Automatic radial velocity dealiasing algorithm for S-band Doppler weather radar

  • 摘要: 径向速度模糊问题限制了雷达速度资料的广泛应用,针对退速度模糊中孤立回波或被距离折叠隔离的回波出现模糊、受杂点干扰影响以及大多算法往往将径向直线作为初始参考等问题,提出了一种新的自动退模糊方法:(1)通过查找0速交界点插值得到两条0速线以进行正、负速度区域的大致分区;正、负分区后,分区域段识别杂点干扰区与非杂点干扰区;对杂点干扰区,逐点判断其是否满足模糊特征条件,对非杂点干扰区,识别模糊边界以圈定模糊区域块进行退模糊,并做遗留点的逐点扫尾退模糊处理。
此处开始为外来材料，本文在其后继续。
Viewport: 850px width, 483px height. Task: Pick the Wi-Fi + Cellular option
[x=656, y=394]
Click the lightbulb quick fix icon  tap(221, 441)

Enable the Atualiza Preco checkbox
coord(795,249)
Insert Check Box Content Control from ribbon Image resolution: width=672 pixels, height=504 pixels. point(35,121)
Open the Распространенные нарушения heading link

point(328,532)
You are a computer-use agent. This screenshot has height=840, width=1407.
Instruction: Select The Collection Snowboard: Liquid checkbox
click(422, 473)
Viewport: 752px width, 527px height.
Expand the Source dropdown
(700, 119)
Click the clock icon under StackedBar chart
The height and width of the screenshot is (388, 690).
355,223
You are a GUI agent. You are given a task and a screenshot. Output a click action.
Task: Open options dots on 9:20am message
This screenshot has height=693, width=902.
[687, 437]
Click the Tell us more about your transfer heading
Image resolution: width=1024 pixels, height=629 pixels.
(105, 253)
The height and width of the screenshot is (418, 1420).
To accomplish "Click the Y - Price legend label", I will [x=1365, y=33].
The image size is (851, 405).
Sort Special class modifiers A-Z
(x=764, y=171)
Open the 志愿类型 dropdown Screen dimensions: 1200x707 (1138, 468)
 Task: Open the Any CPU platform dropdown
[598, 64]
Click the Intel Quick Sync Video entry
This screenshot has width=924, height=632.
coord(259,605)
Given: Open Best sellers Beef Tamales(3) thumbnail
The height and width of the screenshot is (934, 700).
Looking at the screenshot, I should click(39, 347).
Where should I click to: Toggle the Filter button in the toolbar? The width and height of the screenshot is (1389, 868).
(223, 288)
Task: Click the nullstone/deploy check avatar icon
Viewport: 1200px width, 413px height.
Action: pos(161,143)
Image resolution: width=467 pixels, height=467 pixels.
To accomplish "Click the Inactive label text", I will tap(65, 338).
(2)对于未能确定0速线的情况,使用上层记录的0速线信息或搜索符合条件的径向直线0速线。(3)对于仍未能确定0速线的情况,用逐点判断的方法退模糊。利用S波段雷达观测的飑线、冰雹、强台风等事件11个个例3407个速度模糊体扫资料对该算法进行了验证,总体速度退模糊准确率高于98%。利用0速线确定正负分区、识别模糊区域块以及在逐点判断中考虑扩展邻域搜索,有助于孤立回波及被距离折叠隔离回波的退模糊处理,该方法比业务方法更有效, 2018年3月4日冰雹个例的速度退模糊准确率高于业务方法10%。对杂点干扰区使用逐点判断方法可正确退去模糊区,使其免受杂点影响。综合考虑上层0速线信息及图像中有助于确定0速线的相关信息,经严格把关和检验,确保0速线的准确性,有益于退速度模糊处理。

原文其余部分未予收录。